##### Dataset records #####
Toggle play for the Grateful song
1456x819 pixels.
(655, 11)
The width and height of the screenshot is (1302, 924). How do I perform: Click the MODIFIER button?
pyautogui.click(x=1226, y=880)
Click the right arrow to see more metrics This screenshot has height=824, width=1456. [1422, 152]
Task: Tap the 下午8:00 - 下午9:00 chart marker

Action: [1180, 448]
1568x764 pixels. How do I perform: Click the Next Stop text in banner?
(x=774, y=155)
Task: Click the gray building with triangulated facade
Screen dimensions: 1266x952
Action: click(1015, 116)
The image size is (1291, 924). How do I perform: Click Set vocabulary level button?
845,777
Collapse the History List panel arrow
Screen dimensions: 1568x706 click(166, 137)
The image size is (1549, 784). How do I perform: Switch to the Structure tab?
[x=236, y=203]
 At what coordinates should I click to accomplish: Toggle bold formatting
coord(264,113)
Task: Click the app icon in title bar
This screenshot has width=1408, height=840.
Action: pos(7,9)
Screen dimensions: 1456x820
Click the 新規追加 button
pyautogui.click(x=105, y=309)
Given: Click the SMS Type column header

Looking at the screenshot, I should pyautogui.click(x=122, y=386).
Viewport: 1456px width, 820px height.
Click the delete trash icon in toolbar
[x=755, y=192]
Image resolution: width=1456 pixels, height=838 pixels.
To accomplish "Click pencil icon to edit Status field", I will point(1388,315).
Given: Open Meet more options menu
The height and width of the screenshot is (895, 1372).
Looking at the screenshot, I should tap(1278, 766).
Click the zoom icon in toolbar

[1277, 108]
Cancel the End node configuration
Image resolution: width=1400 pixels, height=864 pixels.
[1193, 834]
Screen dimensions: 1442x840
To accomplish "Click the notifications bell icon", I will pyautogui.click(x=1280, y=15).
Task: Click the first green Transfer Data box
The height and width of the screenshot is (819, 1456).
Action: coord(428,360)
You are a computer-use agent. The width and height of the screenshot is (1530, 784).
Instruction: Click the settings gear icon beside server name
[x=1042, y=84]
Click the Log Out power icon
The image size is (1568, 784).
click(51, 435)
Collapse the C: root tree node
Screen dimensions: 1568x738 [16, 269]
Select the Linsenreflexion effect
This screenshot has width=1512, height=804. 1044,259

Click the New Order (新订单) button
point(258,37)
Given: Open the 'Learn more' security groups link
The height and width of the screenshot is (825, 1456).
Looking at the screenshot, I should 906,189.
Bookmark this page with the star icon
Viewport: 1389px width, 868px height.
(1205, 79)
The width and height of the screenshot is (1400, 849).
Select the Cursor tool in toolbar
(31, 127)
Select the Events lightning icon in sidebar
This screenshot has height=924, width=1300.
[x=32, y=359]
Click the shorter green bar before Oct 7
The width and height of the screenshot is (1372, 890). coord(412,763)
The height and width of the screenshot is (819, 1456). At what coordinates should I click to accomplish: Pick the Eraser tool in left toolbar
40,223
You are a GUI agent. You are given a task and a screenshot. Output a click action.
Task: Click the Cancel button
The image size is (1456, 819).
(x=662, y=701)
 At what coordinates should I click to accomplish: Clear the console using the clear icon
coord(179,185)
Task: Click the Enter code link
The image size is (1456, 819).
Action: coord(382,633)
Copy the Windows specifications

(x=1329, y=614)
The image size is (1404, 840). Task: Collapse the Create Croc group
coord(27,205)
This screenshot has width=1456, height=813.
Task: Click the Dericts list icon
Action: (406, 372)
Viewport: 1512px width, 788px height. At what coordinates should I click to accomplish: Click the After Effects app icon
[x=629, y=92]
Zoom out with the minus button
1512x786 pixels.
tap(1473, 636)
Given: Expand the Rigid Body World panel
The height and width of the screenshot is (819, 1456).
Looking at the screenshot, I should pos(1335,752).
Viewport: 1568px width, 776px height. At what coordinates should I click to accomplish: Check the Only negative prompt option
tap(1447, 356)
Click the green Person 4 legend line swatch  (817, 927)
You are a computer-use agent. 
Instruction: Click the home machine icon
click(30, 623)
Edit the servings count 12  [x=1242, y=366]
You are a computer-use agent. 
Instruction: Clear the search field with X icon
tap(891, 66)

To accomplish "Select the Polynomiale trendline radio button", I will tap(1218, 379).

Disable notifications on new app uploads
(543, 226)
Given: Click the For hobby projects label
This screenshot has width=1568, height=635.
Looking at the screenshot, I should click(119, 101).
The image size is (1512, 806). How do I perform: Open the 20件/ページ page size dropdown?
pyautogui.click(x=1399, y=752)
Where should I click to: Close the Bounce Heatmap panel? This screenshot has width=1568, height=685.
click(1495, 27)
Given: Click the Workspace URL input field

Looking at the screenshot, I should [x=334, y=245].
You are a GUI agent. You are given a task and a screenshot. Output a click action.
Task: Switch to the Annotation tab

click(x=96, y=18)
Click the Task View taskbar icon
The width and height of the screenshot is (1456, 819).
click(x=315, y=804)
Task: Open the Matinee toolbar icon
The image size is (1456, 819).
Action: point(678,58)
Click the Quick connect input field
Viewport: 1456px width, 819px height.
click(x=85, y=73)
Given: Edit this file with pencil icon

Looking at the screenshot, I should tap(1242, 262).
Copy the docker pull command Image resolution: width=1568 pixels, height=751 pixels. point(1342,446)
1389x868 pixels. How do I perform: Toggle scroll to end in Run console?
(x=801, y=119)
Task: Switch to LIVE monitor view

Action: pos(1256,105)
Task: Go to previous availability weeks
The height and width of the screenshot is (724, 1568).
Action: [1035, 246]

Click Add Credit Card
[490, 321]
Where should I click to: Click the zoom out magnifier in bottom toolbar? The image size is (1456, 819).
#####
• Task to carry out: Your reply should hold only the lines from the first line of the records through the one with "Given: Open Meet more options menu", reproduced word for word.

• Written response:
Toggle play for the Grateful song
1456x819 pixels.
(655, 11)
The width and height of the screenshot is (1302, 924). How do I perform: Click the MODIFIER button?
pyautogui.click(x=1226, y=880)
Click the right arrow to see more metrics This screenshot has height=824, width=1456. [1422, 152]
Task: Tap the 下午8:00 - 下午9:00 chart marker

Action: [1180, 448]
1568x764 pixels. How do I perform: Click the Next Stop text in banner?
(x=774, y=155)
Task: Click the gray building with triangulated facade
Screen dimensions: 1266x952
Action: click(1015, 116)
The image size is (1291, 924). How do I perform: Click Set vocabulary level button?
845,777
Collapse the History List panel arrow
Screen dimensions: 1568x706 click(166, 137)
The image size is (1549, 784). How do I perform: Switch to the Structure tab?
[x=236, y=203]
 At what coordinates should I click to accomplish: Toggle bold formatting
coord(264,113)
Task: Click the app icon in title bar
This screenshot has width=1408, height=840.
Action: pos(7,9)
Screen dimensions: 1456x820
Click the 新規追加 button
pyautogui.click(x=105, y=309)
Given: Click the SMS Type column header

Looking at the screenshot, I should pyautogui.click(x=122, y=386).
Viewport: 1456px width, 820px height.
Click the delete trash icon in toolbar
[x=755, y=192]
Image resolution: width=1456 pixels, height=838 pixels.
To accomplish "Click pencil icon to edit Status field", I will point(1388,315).
Given: Open Meet more options menu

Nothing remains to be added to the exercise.